Allianz Leben: Alternative Kapitalanlagen für Reiche

8.8.2024 (€) – Der Versicherungskonzern bietet mit der „PrivateMarketsPolice“ eine lebenslange Risikolebensversicherung gegen Einmalbeitrag. Dieser wird in alternative Anlagen investiert. Zielgruppe sind Versicherungsnehmer mit mindestens 200.000 Euro liquidem Vermögen. Andere Interessenten an alternativen Anlagen werden auf die „PrivateFinancePolice“ verwiesen.

Die Allianz Lebensversicherungs-AG bietet seit Ende Juli ihre „PrivateMarketsPolice“ an. Dabei handelt es sich im eine lebenslange Risikolebensversicherung gegen Einmalbeitrag ab 10.000 Euro, die nach Unternehmensangaben für die Nachlassplanung geeignet ist. Auszahlungen zu Lebzeiten sind ebenfalls möglich.

Die Zielgruppe beschreibt Katja de la Viña, Vorstandsvorsitzende der Allianz Leben, so: „Wir richten uns an Kundinnen und Kunden, die ihr Anlage- und Vorsorgeportfolio optimieren möchten und mit den alternativen Investments der Allianz höhere Stabilität und attraktive Renditechancen suchen. Die Versicherungsnehmer sollten ein liquides Vermögen von mindestens 200.000 Euro haben.

Katja de la Viña (Bild: Allianz/Luca Siermann)
Katja de la Viña (Bild: Allianz/Luca Siermann)

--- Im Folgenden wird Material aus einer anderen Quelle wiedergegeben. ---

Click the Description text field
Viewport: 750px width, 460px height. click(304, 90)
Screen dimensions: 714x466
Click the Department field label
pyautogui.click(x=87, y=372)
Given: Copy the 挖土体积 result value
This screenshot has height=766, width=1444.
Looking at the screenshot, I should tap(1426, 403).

Im Todesfall wird je nach Vertragsphase zwischen 100 und 110 Prozent des Vertragsguthabens fällig.

Nachhaltige Kapitalanlagen zur Auswahl

Investiert wird das Kundengeld in alternative Anlagen, die nicht an der Börse gehandelt werden und „die damit für Privatanleger nur schwer zugänglich sind“. Angesichts weiterhin starker Kapitalmarktschwankungen bei börsengehandelten Anlagen steige ihre Bedeutung als Beimischung zu bestehenden Anlageportfolien.

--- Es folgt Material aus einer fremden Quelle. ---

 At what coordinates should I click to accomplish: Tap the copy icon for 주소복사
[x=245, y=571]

Derzeit sind bei Allianz Leben nach eigenen Angaben rund 36 Prozent der Kundengelder und damit rund 95 Milliarden Euro in alternative Anlagen investiert.

Käufer der „PrivateMarketsPolice“ können sich für eine von fünf alternativen Anlagestrategien entscheiden:

  • Infrastructure,
  • Renewables,
  • Private Debt,
  • Private Equity und
  • Future-Focused Strategy.

Renditeerwartungen bis zwölf Prozent

Die langfristigen Renditechancen lägen nach Abzug der Kapitalanlagekosten bei der Infrastrukturstrategie zwischen acht und zehn Prozent und bei der „Future-Focused Strategy“ zwischen neun und zwölf Prozent.

Diese Zahlen nannte ein Sprecher des Unternehmens auf Anfrage. Sie basierten auf den Kapitalanlagenkosten 2023 und einer allgemeinen Markteinschätzung. Sie seien kein verlässlicher Indikator für künftige Renditeerwartungen.

Welche Kosten neben den für die Verwaltung der Kapitalanlagen anfallen, dazu hält sich die Allianz bedeckt. In den Versicherungsbedingungen (PDF, 135 KB) und auf der Internetseite sind die Kosten für den Risikoschutz, den Vertragsabschluss und die Policenverwaltung nicht aufgeführt.

Auf Anfrage schreibt ein Unternehmenssprecher: „Die Kosten eines Vertrages werden für den Kunden individuell ermittelt und unterscheiden sich je nach der gewählten Anlagestrategie.“

Alternative Anlagen auch in der Rentenversicherung der Allianz

„Weniger geeignet“ sei die „PrivateMarketsPolice“ für die Altersvorsorge und für Kunden, die jederzeit über ihr Vermögen verfügen möchten, Garantien wünschen und keine Schwankungs- und Verlustrisiken nicht in Kauf nehmen können.

Soweit diese Klientel sich ebenfalls für alternativer Anlagen interessiert, verweist der Versicherer auf seine „PrivateFinancePolice“. Die ist eine aufgeschobene private Rentenversicherung mit Kapitaloption. Hier ist ebenfalls ein Einmalbeitrag ab 10.000 Euro gefragt. Die Kapitalanlage erfolgt hier ebenso in alternative Investment, aber breit gestreut ohne Wahlmöglichkeit der Versicherten.